WHAT YOU HAVE TO DO >> Could you rewrite the data from the line with "You are a computer-use" to the line with "click(x=709, y=467)", putting "screen capture" in place of "screenshot" and keeping everything else the same? Leave the pictures out of your answer.

MATERIAL FOR THIS EXERCISE >>
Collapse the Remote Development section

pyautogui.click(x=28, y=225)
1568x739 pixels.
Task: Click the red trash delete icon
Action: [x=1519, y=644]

* * *

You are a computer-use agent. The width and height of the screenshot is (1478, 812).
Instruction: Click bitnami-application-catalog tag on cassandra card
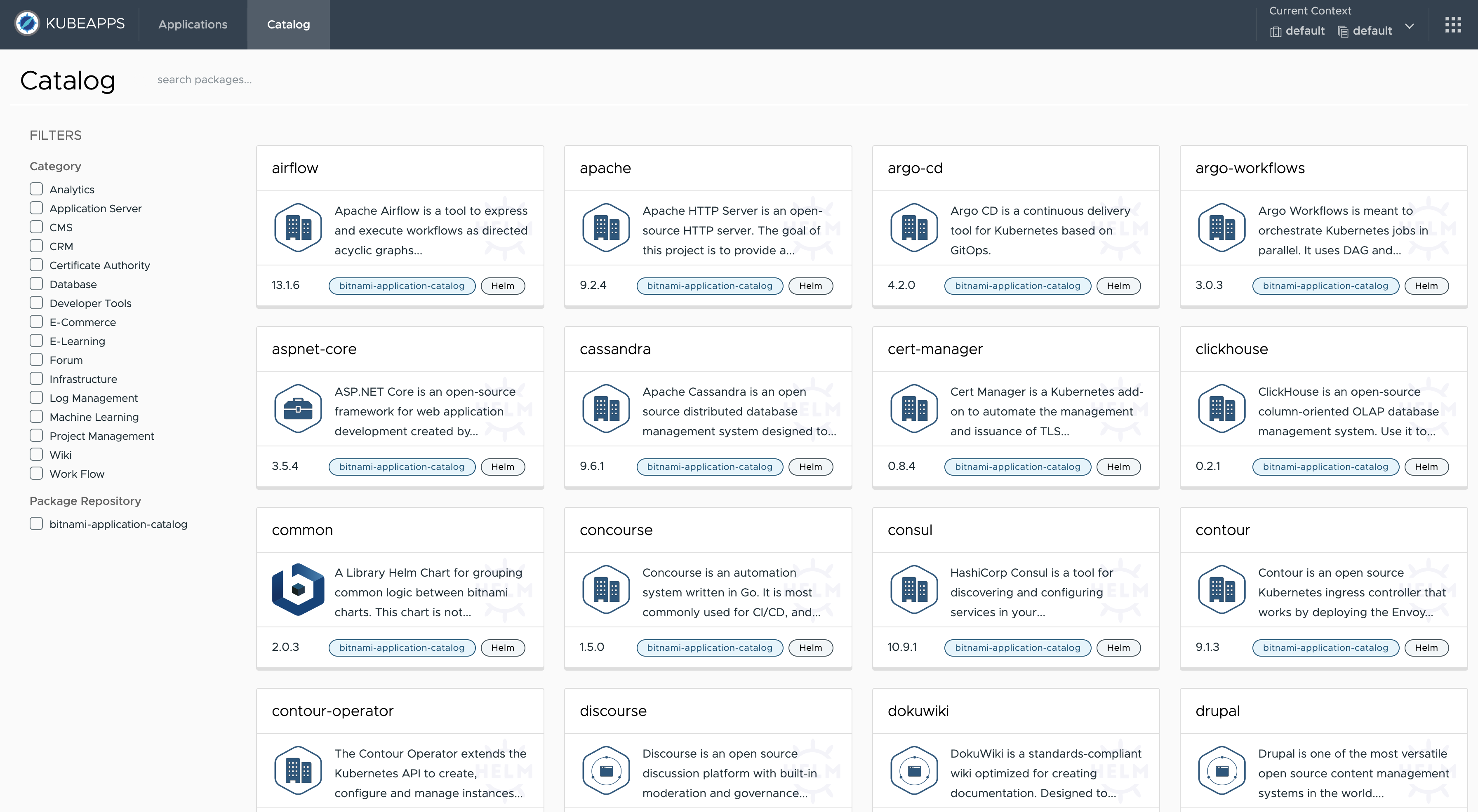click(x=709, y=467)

==

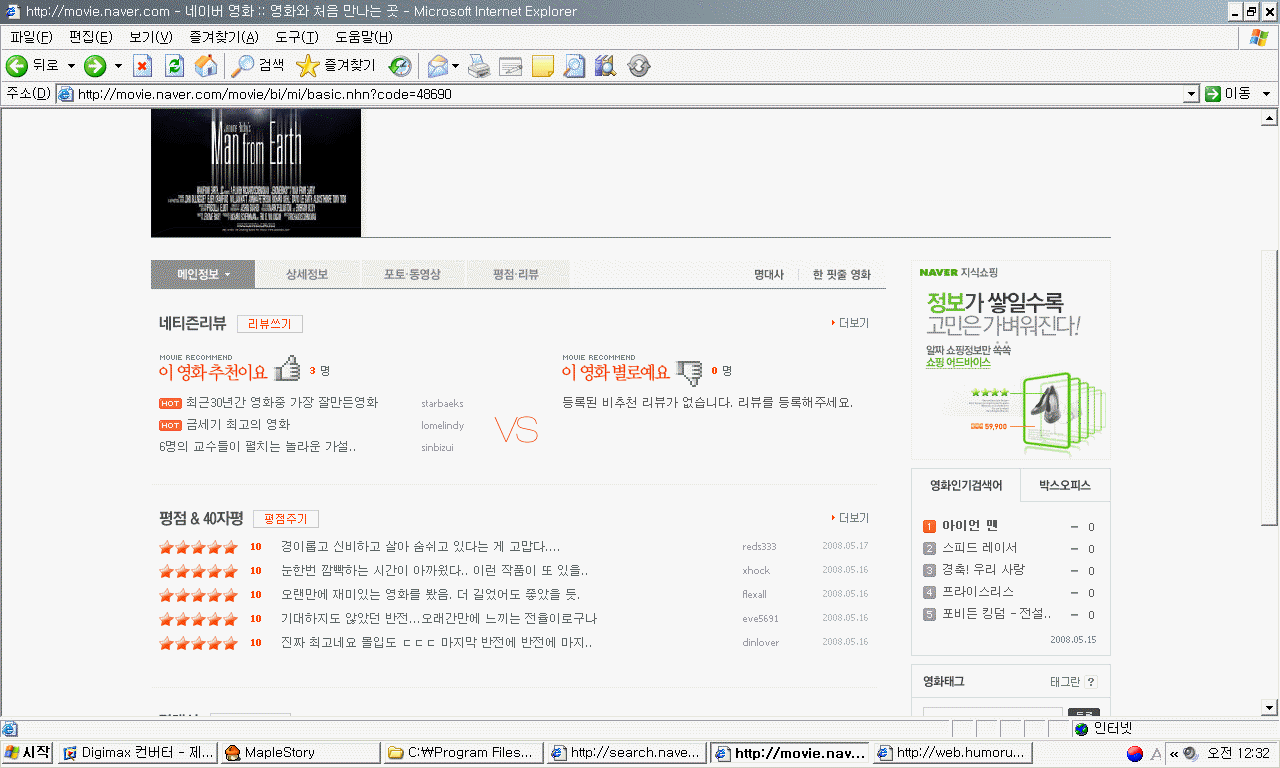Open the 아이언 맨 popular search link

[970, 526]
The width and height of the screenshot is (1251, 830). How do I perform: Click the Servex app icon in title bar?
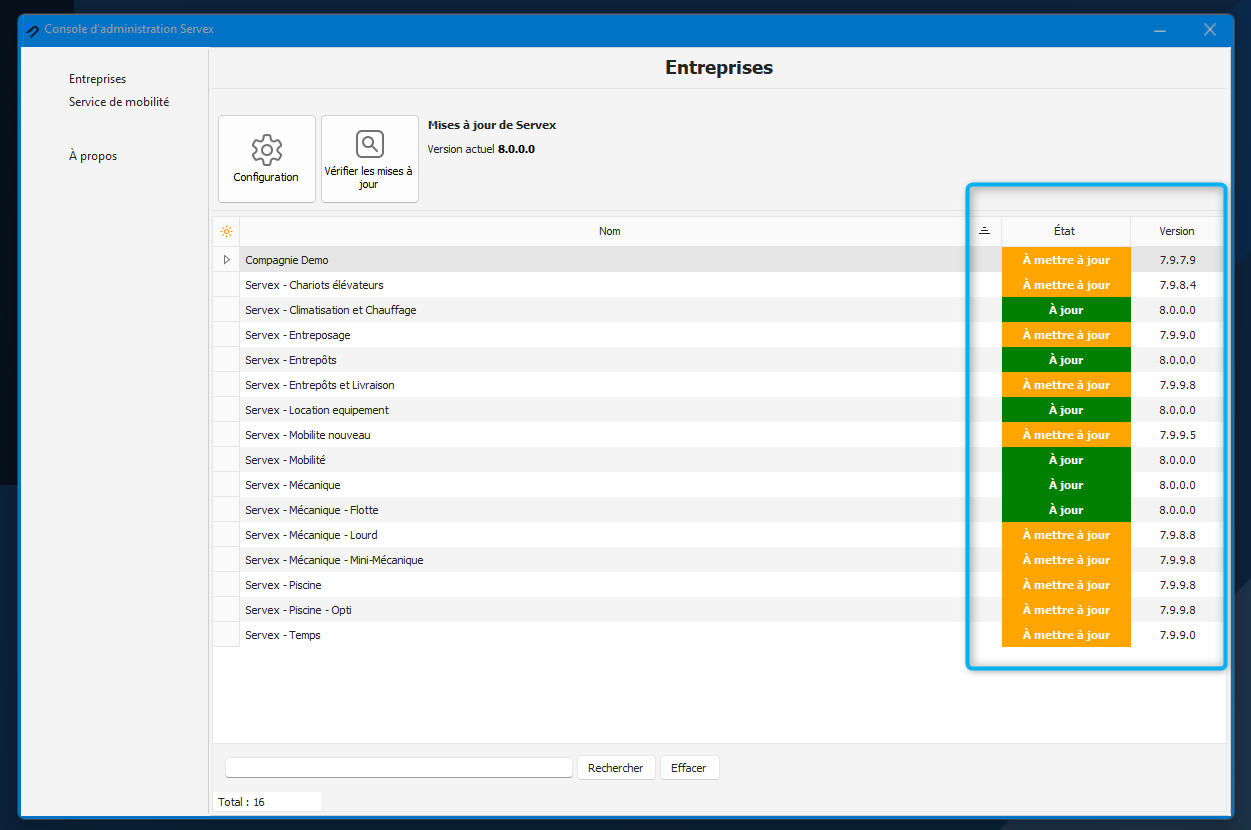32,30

TASK RESULT >>
You are a computer-use agent. The width and height of the screen capture is (1478, 812).
Instruction: Click bitnami-application-catalog tag on cassandra card
click(x=709, y=467)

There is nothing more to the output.